In this paper, the author gives interesting formulas for the Hodge numbers of a nodal hypersurface in a smooth complex projective fourfold. Let \(X\) be a smooth complex projective fourfold and let \(Y\) be a nodal hypersurface in \(X\) such that:
A1: the line bundle \({\mathcal M}:={\mathcal O}_X(Y)\) is ample,
A2: \(H^2\Omega^1_X=0,\)
A3: \(H^3(\Omega^1_X \otimes{\mathcal M}^{-1}) =0\).
Denote by \(\widetilde Y\) a big resolution of \(Y\) and \(\widehat Y\) a small one.
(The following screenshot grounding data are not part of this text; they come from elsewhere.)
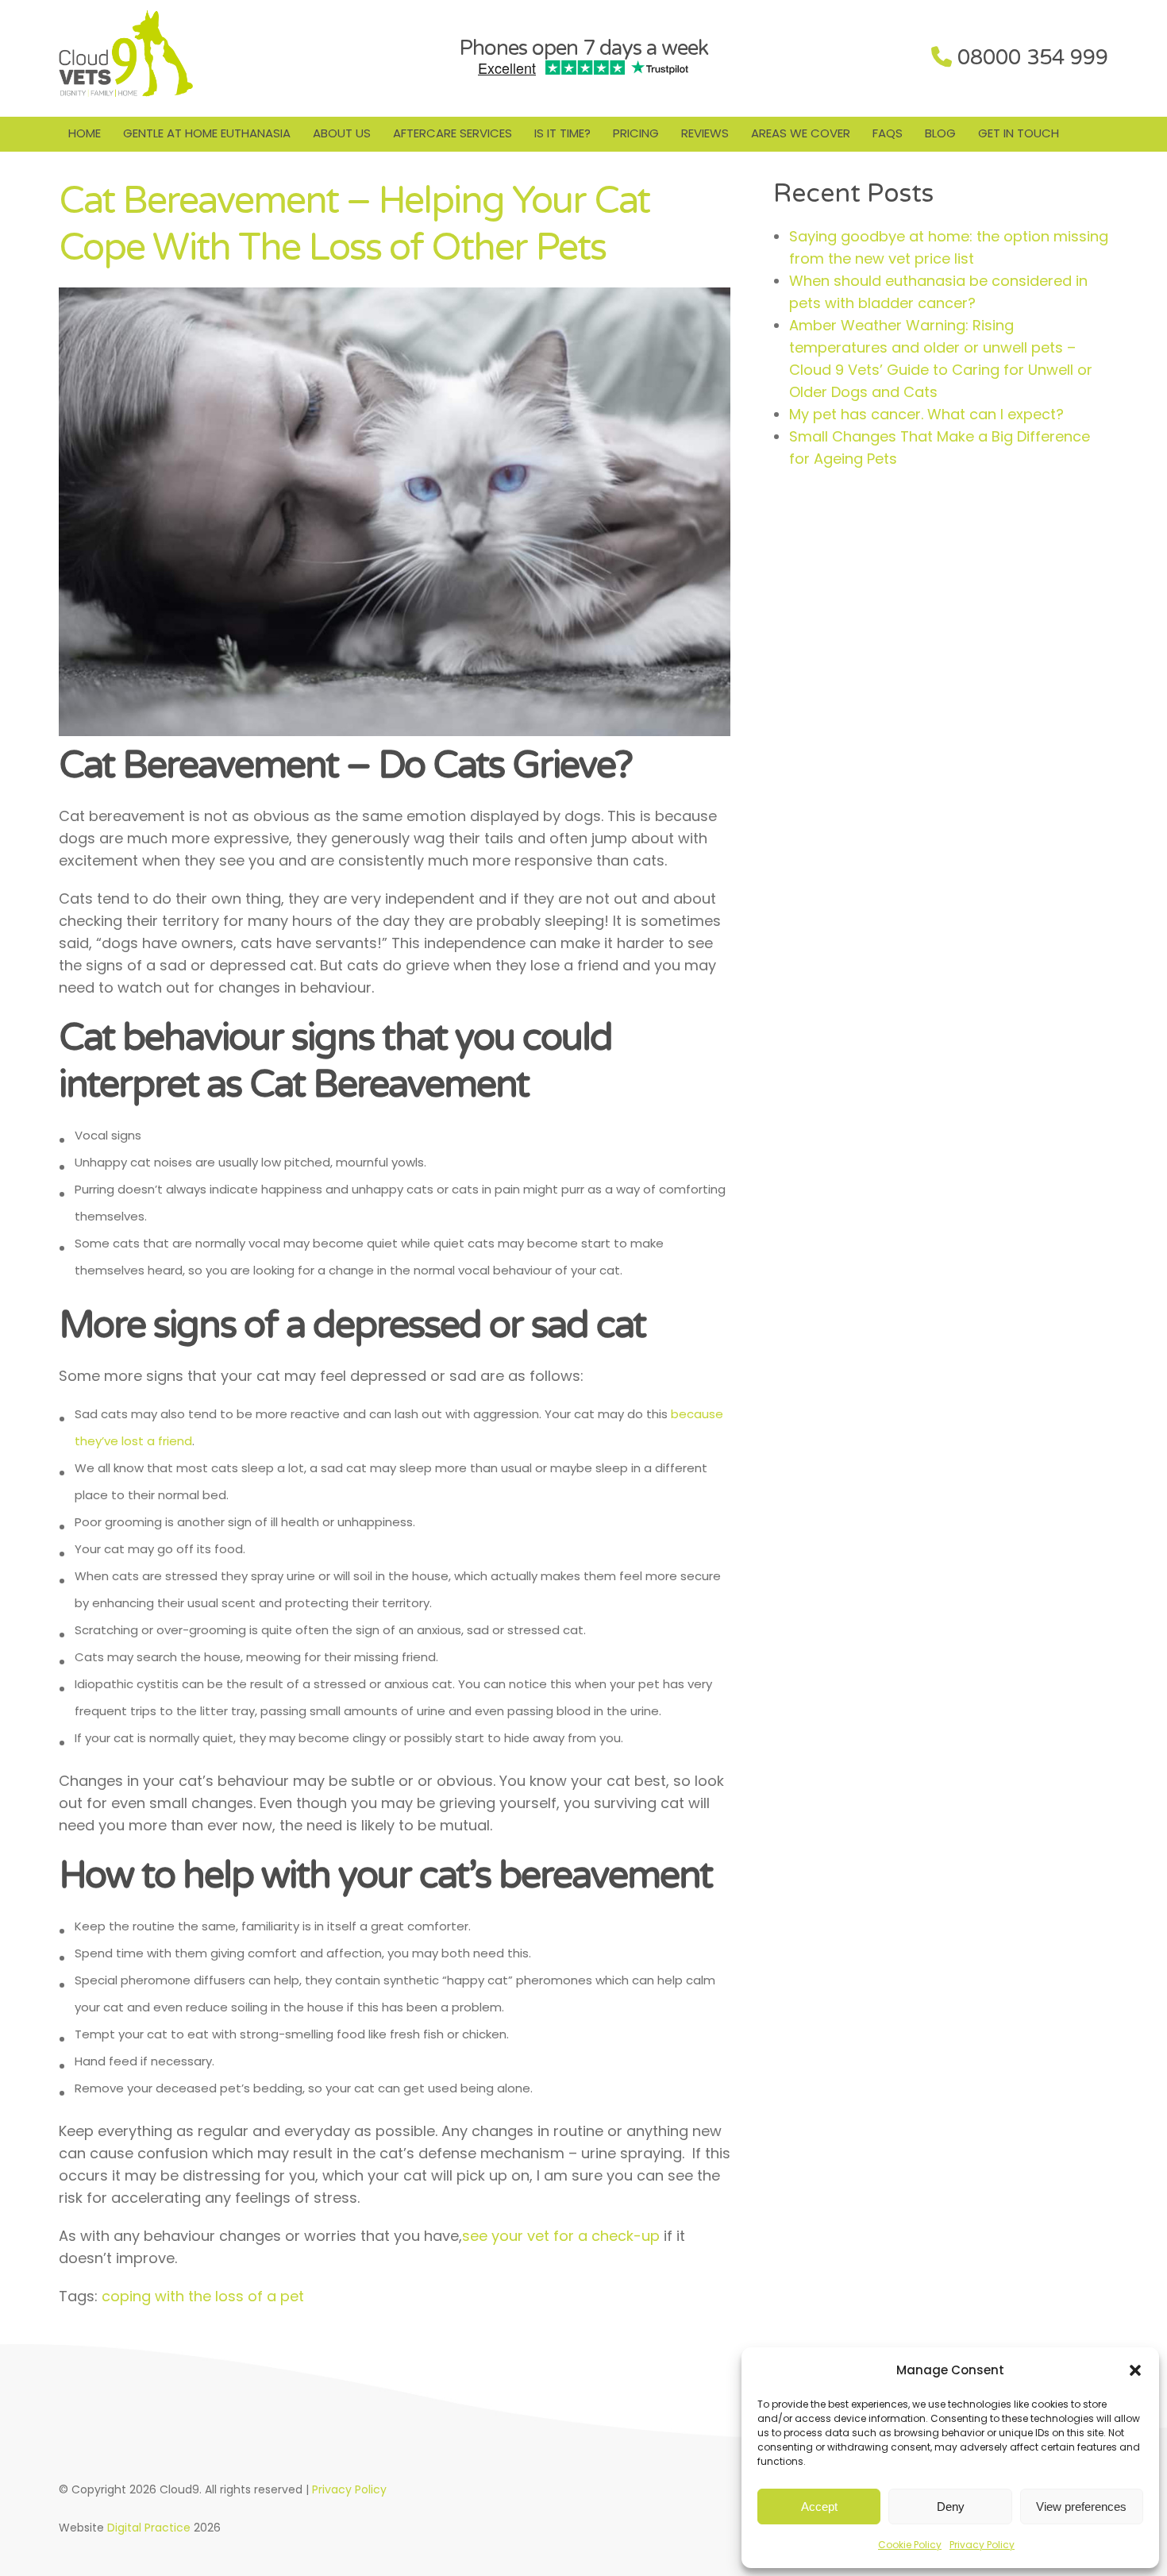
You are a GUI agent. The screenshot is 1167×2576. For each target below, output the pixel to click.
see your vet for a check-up (561, 2236)
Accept (819, 2506)
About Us (342, 133)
Theorem 1: \[ \begin{aligned} & h^{11}(\widetilde Y)=h^{11}(X) +\mu+\delta,\\ & h^{12}(\widetilde Y)=h^0({\mathcal M}^{\otimes 2}\otimes K_X)+ h^3{\mathcal O}_x-h^0( {\mathcal M}\otimes K_X)-h^3\Omega^1_X-h^4(\Omega^1_X\otimes{\mathcal M}^{-1})-\mu +\delta\end{aligned} \] Theorem 2: \[ h^{11}(\widehat Y)=h^{11}(\widetilde Y)-\mu,\quad h^{12} (\widehat Y)=h^{12}(\widetilde Y), \] where \(\mu\) is the number of nodes and \(\delta\) the defect of \(Y\).